We are in the heart of the wood. We scale a slope and descend the further side. Everyone is silent, a prey to that instinctive feeling which proximity to the Boches causes. It can hardly be described as uneasiness; rather is it a complex sensation which compels action even before the impulse behind it has formed in the mind. One instinctively walks on tiptoe, holds one's bayonet to prevent it rattling, suppresses a cough. It is as if someone had said: "Be careful! I can smell the Germans!" There are, of course, some men who do not feel this sensation as keenly as others, but the soldier who is a complete stranger to it is a rarity; time only quickens it, and with some it is an unfailing indication of the enemy's presence.
How thick these woods are!
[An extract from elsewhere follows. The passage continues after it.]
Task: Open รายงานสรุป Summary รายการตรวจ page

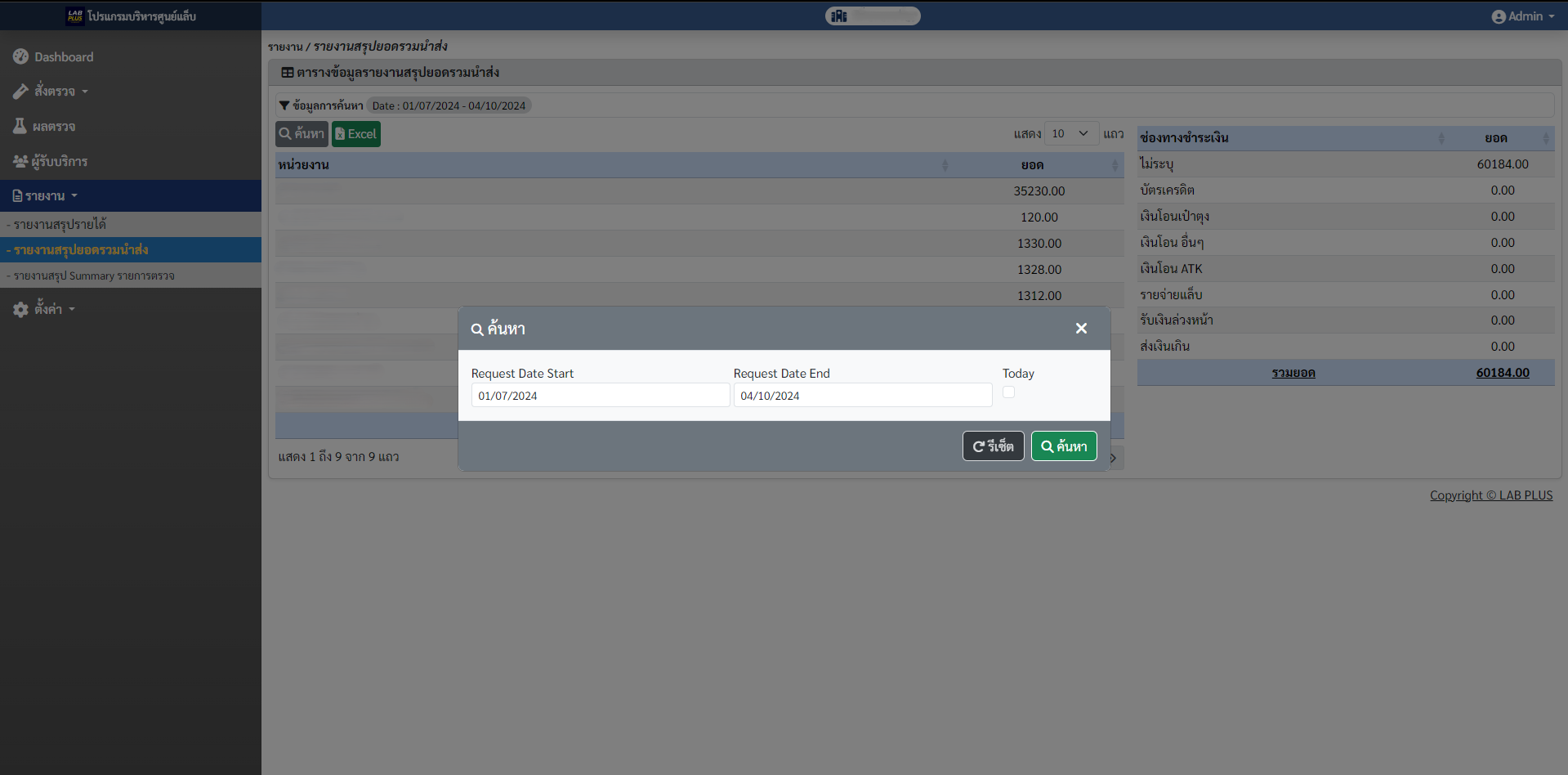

Beneath the giant trees whose lower branches begin to spread at least sixty feet above the earth, the exuberant undergrowth runs riot. It stretches across and over the path in wonderful confusion, branches twining with branches, until they seem designedly to have combined to check our progress. Thick and flexible, we have to thrust them aside with our hands before we can go on; while tenacious offshoots, wrapping themselves about our legs, send us stumbling constantly.
To right and left are green depths, as far as the eye can reach. Green, too, is the moss, fresh and velvety in the shadows; tinged with russet and gold where the sun has caught it. Green are the trunks of the age-old trees, with the humid, unhealthy greenness which betokens rot; green the countless leaves, changing and varying with the caprice of the breeze; green, yet gold-flecked, are the leaves already touched by autumn's finger.
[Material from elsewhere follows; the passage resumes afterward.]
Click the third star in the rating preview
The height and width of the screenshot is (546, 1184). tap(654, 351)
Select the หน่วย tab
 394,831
I raise my head while we march along, seeking the sky's limpid blue for relief; but I can see only a few patches of the heavens, tranquil and serene above the restless quivering of the woods, which lighten the way for us, prisoners of this prodigious multitude of trees, of this unpitying sea of undergrowth.
We have almost fallen into the trenches, which open unexpectedly at our feet. The heads of men appear above the soil; then the men hoist themselves out of the deep cutting, with the aid of their rifles, and the relief is effected, very swiftly and without noise, in broad daylight.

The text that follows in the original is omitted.